### **載入資料**
資料來源:[TIMIT](https://academictorrents.com/details/34e2b78745138186976cbc27939b1b34d18bd5b3)

從google drive下載資料並解壓縮，應該要得到timit_11資料夾並包括以下檔案:
*  train_11.npy     (訓練資料)
*  train_label_11.npy  (訓練標籤)
*  test_11.npy     (測試資料)



In [3]:
# !gdown --id '1HPkcmQmFGu-3OknddKIa5dNDsR05lIQR' --output data.zip
# !unzip data.zip
# !ls

Downloading...
From: https://drive.google.com/uc?id=1HPkcmQmFGu-3OknddKIa5dNDsR05lIQR
To: /content/data.zip
100% 372M/372M [00:04<00:00, 78.9MB/s]
Archive:  data.zip
   creating: timit_11/
  inflating: timit_11/train_11.npy   
  inflating: timit_11/test_11.npy    
  inflating: timit_11/train_label_11.npy  
data.zip  drive  sample_data  timit_11


### **準備資料**
從.npy檔載入訓練跟測試資料

In [55]:
import numpy as np

print('Loading data ...')

# data_root = './timit_11/'
train = np.load('train_11.npy')
train_label = np.load('train_label_11.npy')
test = np.load('test_11.npy')

print('Size of training data: {}'.format(train.shape))
print('Size of testing data: {}'.format(test.shape))

Loading data ...
Size of training data: (1229932, 429)
Size of testing data: (451552, 429)


### **創建資料集**

In [56]:
import torch
from torch.utils.data import Dataset

class TIMITDataset(Dataset):
    def __init__(self, X, y=None):
        self.data = torch.from_numpy(X).float()      # 將資料轉成浮點數並創建張量tensor
        if y is not None:
            y = y.astype(int)            # 將label轉成int
            self.label = torch.LongTensor(y)      # 將label轉成tensor儲存
        else:
            self.label = None

    def __getitem__(self, idx):
        if self.label is not None:
            return self.data[idx], self.label[idx]   # 一次取一筆訓練資料
        else:
            return self.data[idx]            # 一次取一筆測試資料

    def __len__(self):
        return len(self.data)

### **訓練資料分割**
將訓練資料分成訓練資料集跟驗證資料集，並用VAL_RATIO控制兩個資料集的比例

In [57]:
VAL_RATIO = 0.1     # 控制兩個資料集的比例

percent = int(train.shape[0] * (1 - VAL_RATIO))     # 計算訓練資料集的長度
train_x, train_y, val_x, val_y = train[:percent], train_label[:percent], train[percent:], train_label[percent:]    # 根據長度對資料集進行分割
print('Size of training set: {}'.format(train_x.shape))
print('Size of validation set: {}'.format(val_x.shape))
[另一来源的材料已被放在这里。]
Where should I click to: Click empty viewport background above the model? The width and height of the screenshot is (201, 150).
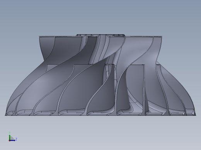pos(101,17)
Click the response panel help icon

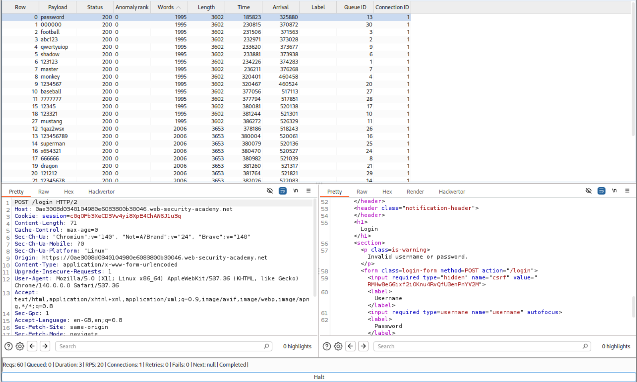point(326,346)
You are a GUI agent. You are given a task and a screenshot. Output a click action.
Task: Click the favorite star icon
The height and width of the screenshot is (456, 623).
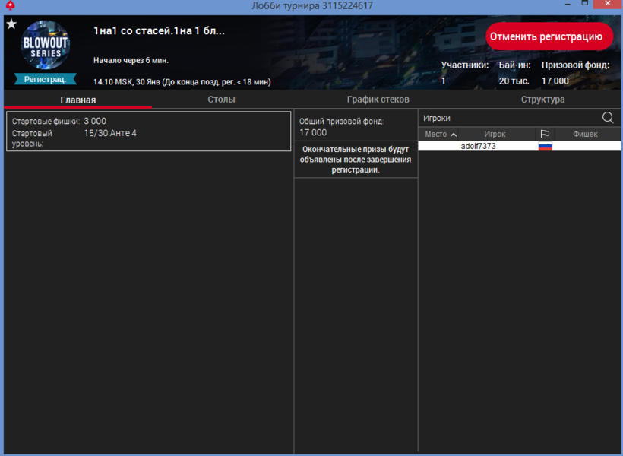[11, 24]
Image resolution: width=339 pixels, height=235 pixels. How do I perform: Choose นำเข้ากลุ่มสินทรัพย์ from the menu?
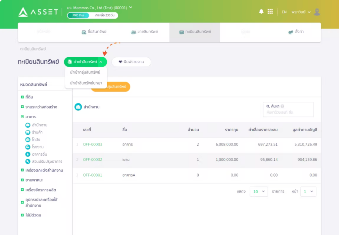coord(85,72)
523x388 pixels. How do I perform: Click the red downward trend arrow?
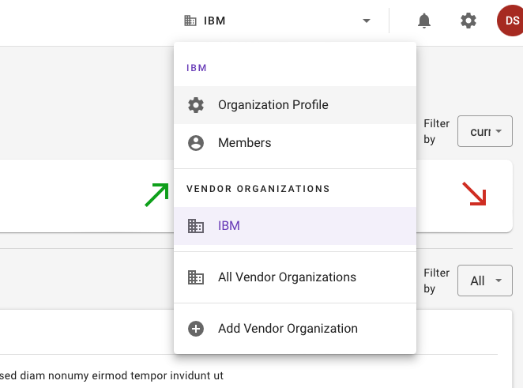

Size of training set: (1106938, 429)
Size of validation set: (122994, 429)


### **創建DataLoader**
用Dataset創建DataLoader，並在這邊調整batch size


In [58]:
from torch.utils.data import DataLoader

BATCH_SIZE = 128    # 調整batch size大小

train_set = TIMITDataset(train_x, train_y)
val_set = TIMITDataset(val_x, val_y)
# 只在training開啟洗牌功能(shuffle)
train_loader = DataLoader(train_set, batch_size=BATCH_SIZE, shuffle=True)
val_loader = DataLoader(val_set, batch_size=BATCH_SIZE, shuffle=False)

### **清理不需要的變數**
這次的資料集大小相當巨大，因此要要注意Colab記憶體的狀況

透過清理不需要的變數來節省記憶體的空間，如果還需要在這個block被清理掉的變數，則將這個block刪掉或是晚點再清理變數

參考資料:https://docs.python.org/zh-tw/3/library/gc.html

In [59]:
import gc
# 用 del 清除以下變數(資料已存進dataset)
del train, train_label, train_x, train_y, val_x, val_y
gc.collect()     # 清除記憶體中不可訪問(未引用)的資料

2506

### **創建 Model**
定義model的結構，並嘗試拿到好的分數

In [61]:
import torch.nn as nn

class Classifier(nn.Module):
    def __init__(self):
        super(Classifier, self).__init__()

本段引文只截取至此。